>>

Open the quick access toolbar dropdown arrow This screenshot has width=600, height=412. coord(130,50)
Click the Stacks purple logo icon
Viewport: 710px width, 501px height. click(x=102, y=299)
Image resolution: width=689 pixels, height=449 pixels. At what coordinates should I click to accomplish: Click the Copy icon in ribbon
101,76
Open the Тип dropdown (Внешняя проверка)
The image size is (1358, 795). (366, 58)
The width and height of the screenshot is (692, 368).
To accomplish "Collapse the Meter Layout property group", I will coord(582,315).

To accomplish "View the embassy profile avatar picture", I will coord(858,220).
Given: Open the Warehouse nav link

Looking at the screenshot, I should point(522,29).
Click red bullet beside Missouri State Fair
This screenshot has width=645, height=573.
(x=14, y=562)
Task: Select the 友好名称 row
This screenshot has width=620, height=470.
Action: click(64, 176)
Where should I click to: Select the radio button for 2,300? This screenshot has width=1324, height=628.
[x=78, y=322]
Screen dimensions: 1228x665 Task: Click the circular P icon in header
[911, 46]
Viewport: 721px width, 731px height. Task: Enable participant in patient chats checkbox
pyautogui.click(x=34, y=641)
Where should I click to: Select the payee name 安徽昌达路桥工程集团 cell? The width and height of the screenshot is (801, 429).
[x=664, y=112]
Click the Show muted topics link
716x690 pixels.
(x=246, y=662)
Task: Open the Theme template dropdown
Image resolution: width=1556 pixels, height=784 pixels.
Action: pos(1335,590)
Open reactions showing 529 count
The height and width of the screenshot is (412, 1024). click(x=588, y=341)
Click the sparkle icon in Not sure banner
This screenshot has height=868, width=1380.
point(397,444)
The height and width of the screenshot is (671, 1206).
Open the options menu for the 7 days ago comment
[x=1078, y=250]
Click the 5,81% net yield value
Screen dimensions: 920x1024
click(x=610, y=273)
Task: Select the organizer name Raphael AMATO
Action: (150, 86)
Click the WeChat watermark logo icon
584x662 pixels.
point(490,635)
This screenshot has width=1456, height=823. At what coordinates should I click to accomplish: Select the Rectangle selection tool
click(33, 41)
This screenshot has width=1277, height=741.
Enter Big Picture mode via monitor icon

<<

Problem to solve
Print the material exactly as written, omitting nothing.

Exercise result
Open the quick access toolbar dropdown arrow This screenshot has width=600, height=412. coord(130,50)
Click the Stacks purple logo icon
Viewport: 710px width, 501px height. click(x=102, y=299)
Image resolution: width=689 pixels, height=449 pixels. At what coordinates should I click to accomplish: Click the Copy icon in ribbon
101,76
Open the Тип dropdown (Внешняя проверка)
The image size is (1358, 795). (366, 58)
The width and height of the screenshot is (692, 368).
To accomplish "Collapse the Meter Layout property group", I will coord(582,315).

To accomplish "View the embassy profile avatar picture", I will coord(858,220).
Given: Open the Warehouse nav link

Looking at the screenshot, I should point(522,29).
Click red bullet beside Missouri State Fair
This screenshot has width=645, height=573.
(x=14, y=562)
Task: Select the 友好名称 row
This screenshot has width=620, height=470.
Action: click(64, 176)
Where should I click to: Select the radio button for 2,300? This screenshot has width=1324, height=628.
[x=78, y=322]
Screen dimensions: 1228x665 Task: Click the circular P icon in header
[911, 46]
Viewport: 721px width, 731px height. Task: Enable participant in patient chats checkbox
pyautogui.click(x=34, y=641)
Where should I click to: Select the payee name 安徽昌达路桥工程集团 cell? The width and height of the screenshot is (801, 429).
[x=664, y=112]
Click the Show muted topics link
716x690 pixels.
(x=246, y=662)
Task: Open the Theme template dropdown
Image resolution: width=1556 pixels, height=784 pixels.
Action: pos(1335,590)
Open reactions showing 529 count
The height and width of the screenshot is (412, 1024). click(x=588, y=341)
Click the sparkle icon in Not sure banner
This screenshot has height=868, width=1380.
point(397,444)
The height and width of the screenshot is (671, 1206).
Open the options menu for the 7 days ago comment
[x=1078, y=250]
Click the 5,81% net yield value
Screen dimensions: 920x1024
click(x=610, y=273)
Task: Select the organizer name Raphael AMATO
Action: (150, 86)
Click the WeChat watermark logo icon
584x662 pixels.
point(490,635)
This screenshot has width=1456, height=823. At what coordinates should I click to accomplish: Select the Rectangle selection tool
click(33, 41)
This screenshot has width=1277, height=741.
Enter Big Picture mode via monitor icon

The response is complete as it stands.